User-centred design pairs well with the modern agile practices that are increasingly the norm in other parts of public service. This means a move away from Big Design Up Front (BDUF for you acronym lovers) to an iterative process where user researchers and designers are embedded in self-organising, multi-disciplinary teams. Just as medicine thrives on experimentation, so user-centred designers relish alpha and beta versions and repeated rounds of multivariate testing to refine their designs.

Where should the service designers sit in the organisation? The gaps model shows a specific disconnect between communications and service delivery – because often these things are silos too. As organisations, what we say doesn’t always translate into what we do. That’s why service design can never sit wholly in “communications” or in “operations”, but as a coordinating function that orchestrates them both.

6. Be here for the long term

Service design treats time as a material. In my original “mostly service design post,” I alluded to Stewart Brand’s concept of “pace layering”:

Diagram showing 6 layers of: Fashion, Commerce, Infrastructure, Governance, Culture, Nature

The six Pace Layer levels in descending order from the highest & fastest to the lowest & slowest are Fashion, Commerce, Infrastructure, Governance, Culture, Nature. – Stewart Brand, Paul Saffo, ‘Pace Layers Thinking’
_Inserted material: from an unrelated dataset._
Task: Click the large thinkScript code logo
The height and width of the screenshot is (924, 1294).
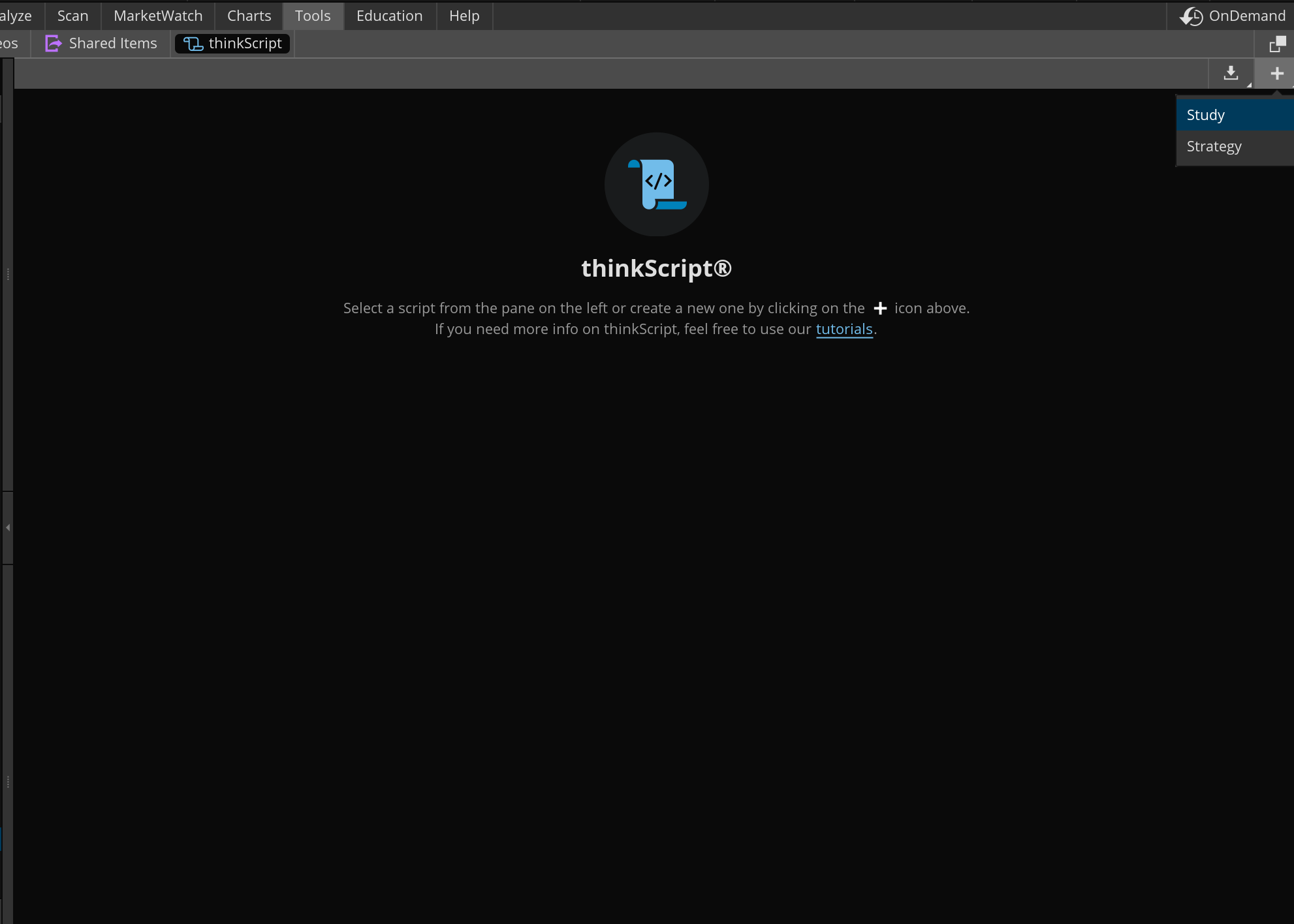Action: [x=657, y=185]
Planning for the long term means infusing service design thinking deep into the governance and culture of our organisations, not just in the latest shiny user interfaces.

Fortunately, the NHS has a Long Term Plan, and it contains references to many individual services, each of which would benefit from service design (not just service redesign):

  • access maternity notes
  • record information about your child
  • transition to adult services
  • use wearable devices
  • work out what to do next
  • get an appointment
  • be prescribed medicine
  • be referred to specialist services
  • use rostering and job planning
  • get decision support
  • link clinical, genomic and other data
  • hire specialist staff
  • aggregate procurement demand
  • process invoice payments

But above that are some over-riding principles, which also look like design problems to me:

  • more joined-up and coordinated care
  • more proactive provision of services
  • more differentiated support of individuals

To develop a new service model for the 21st century, we need to recognise more of the decisions we make for what they are – service design decisions – and skill up our organisations accordingly.